For all these reasons, the anonymous predictions given to Crane and reprinted here must be understood to be of very little value. We believe that a close look at the statutory text and relevant case law suggests that the deck that is stacked in favor of the Federal Trade Commission and its authority to promulgate trade rules.

Lev Menand is an Associate Professor of Law at Columbia Law School; Tim Wu is the Julius Silver Professor of Law, Science and Technology at Columbia Law School.

[i] The closest the piece comes to offering substantive support for these conclusions are the following statements:

— “[M]y rationale is that any agency rulemaking that’s a big enough deal to make the front page of the New York Times is likely going to be invalidated by the courts.”

— “MQD grounds because it is retroactive, because the rule affects the contracts of 30 million, because contracts are perceived to be largely a matter of state law, and because employment is not the FTC’s ‘wheelhouse.’ They will say that the role belongs to the Department of Labor and the National Labor Relations.”

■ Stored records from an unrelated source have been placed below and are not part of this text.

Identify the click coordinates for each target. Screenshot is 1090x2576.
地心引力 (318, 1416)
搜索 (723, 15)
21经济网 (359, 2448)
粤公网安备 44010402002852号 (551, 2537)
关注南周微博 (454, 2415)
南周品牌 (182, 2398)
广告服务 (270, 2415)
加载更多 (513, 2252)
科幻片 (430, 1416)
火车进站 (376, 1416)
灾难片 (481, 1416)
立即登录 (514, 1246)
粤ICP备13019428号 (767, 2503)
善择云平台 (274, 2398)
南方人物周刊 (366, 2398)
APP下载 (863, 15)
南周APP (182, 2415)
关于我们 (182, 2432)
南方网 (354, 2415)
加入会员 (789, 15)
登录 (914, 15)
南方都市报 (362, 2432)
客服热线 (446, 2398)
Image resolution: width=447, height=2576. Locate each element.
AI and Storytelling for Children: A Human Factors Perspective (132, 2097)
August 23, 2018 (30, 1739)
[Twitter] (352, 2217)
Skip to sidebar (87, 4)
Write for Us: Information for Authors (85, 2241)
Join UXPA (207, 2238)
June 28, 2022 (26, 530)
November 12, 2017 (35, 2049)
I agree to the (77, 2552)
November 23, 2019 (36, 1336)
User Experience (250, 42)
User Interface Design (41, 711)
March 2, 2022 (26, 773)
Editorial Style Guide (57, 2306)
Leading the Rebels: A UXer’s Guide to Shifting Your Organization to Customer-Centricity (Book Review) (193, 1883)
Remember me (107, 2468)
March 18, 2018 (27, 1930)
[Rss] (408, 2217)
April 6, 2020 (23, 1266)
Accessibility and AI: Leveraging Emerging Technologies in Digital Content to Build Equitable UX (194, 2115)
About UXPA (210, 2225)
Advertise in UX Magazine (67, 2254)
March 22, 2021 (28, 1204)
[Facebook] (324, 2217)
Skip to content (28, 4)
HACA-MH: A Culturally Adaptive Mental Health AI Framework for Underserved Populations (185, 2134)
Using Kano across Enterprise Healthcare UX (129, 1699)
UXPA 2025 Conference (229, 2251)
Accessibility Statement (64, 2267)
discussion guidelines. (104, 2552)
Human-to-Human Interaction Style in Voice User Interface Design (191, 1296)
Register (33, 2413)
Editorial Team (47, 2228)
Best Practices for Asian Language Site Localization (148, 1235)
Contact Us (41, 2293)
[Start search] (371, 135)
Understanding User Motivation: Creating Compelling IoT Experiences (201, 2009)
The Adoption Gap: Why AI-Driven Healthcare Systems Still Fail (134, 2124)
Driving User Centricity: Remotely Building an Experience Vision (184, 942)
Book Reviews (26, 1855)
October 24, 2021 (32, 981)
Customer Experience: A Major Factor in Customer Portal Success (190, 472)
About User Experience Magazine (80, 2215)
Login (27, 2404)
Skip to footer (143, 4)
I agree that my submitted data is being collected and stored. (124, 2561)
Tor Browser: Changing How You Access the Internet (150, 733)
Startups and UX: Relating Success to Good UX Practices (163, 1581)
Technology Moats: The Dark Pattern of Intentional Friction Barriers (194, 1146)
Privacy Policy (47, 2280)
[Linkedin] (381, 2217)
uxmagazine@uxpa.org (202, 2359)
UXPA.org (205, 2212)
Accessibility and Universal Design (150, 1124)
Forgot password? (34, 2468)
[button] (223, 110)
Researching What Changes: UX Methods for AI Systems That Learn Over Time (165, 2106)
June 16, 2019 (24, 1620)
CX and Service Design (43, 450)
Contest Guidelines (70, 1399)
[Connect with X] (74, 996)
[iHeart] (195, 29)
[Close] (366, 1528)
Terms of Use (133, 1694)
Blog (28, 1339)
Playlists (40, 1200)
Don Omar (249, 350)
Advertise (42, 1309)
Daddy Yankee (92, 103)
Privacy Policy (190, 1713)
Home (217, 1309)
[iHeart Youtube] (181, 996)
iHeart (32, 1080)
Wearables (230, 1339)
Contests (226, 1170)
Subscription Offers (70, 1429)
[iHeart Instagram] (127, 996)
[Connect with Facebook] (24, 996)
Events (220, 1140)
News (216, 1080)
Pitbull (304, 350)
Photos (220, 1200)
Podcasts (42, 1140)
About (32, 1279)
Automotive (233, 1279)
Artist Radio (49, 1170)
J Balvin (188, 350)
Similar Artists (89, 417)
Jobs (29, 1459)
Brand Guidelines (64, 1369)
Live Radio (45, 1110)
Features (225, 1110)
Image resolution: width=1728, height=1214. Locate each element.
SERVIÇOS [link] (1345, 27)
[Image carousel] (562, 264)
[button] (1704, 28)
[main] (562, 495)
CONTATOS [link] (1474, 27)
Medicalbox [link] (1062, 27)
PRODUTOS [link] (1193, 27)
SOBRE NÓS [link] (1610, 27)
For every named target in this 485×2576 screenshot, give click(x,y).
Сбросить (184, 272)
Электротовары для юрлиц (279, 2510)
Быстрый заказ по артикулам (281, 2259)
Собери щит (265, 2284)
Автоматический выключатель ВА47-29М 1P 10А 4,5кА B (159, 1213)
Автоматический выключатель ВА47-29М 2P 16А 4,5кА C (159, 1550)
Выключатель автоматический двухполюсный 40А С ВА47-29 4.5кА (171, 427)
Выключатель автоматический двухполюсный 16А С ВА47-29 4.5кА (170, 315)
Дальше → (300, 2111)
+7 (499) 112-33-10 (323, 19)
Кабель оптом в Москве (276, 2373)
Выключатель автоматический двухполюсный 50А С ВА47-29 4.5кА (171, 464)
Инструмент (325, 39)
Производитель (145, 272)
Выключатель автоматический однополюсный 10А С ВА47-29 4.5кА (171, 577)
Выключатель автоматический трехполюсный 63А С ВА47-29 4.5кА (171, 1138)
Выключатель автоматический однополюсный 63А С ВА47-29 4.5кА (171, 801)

— “The justices’ constitutional and policy sympathies are likely to be engaged here, which means they’re more likely to stretch existing law to stop the rule.”

— “Someone will ask the FTC lawyer in court, devastatingly: ‘so, could the FTC just prohibit all horizontal mergers in markets where the HHI exceeds 1800 and save itself the hassle of merger review?’ Someone will also point out that the very recent UMC statement emphasizes the use of economic power and adverse impacts on competitive conditions, while the rule requires neither economic power nor economic effects.”

[ii] Some skeptics of trade regulation rules have offered such assessments. We engage with their arguments below.

[iii] The below section draws from the comment letter we wrote.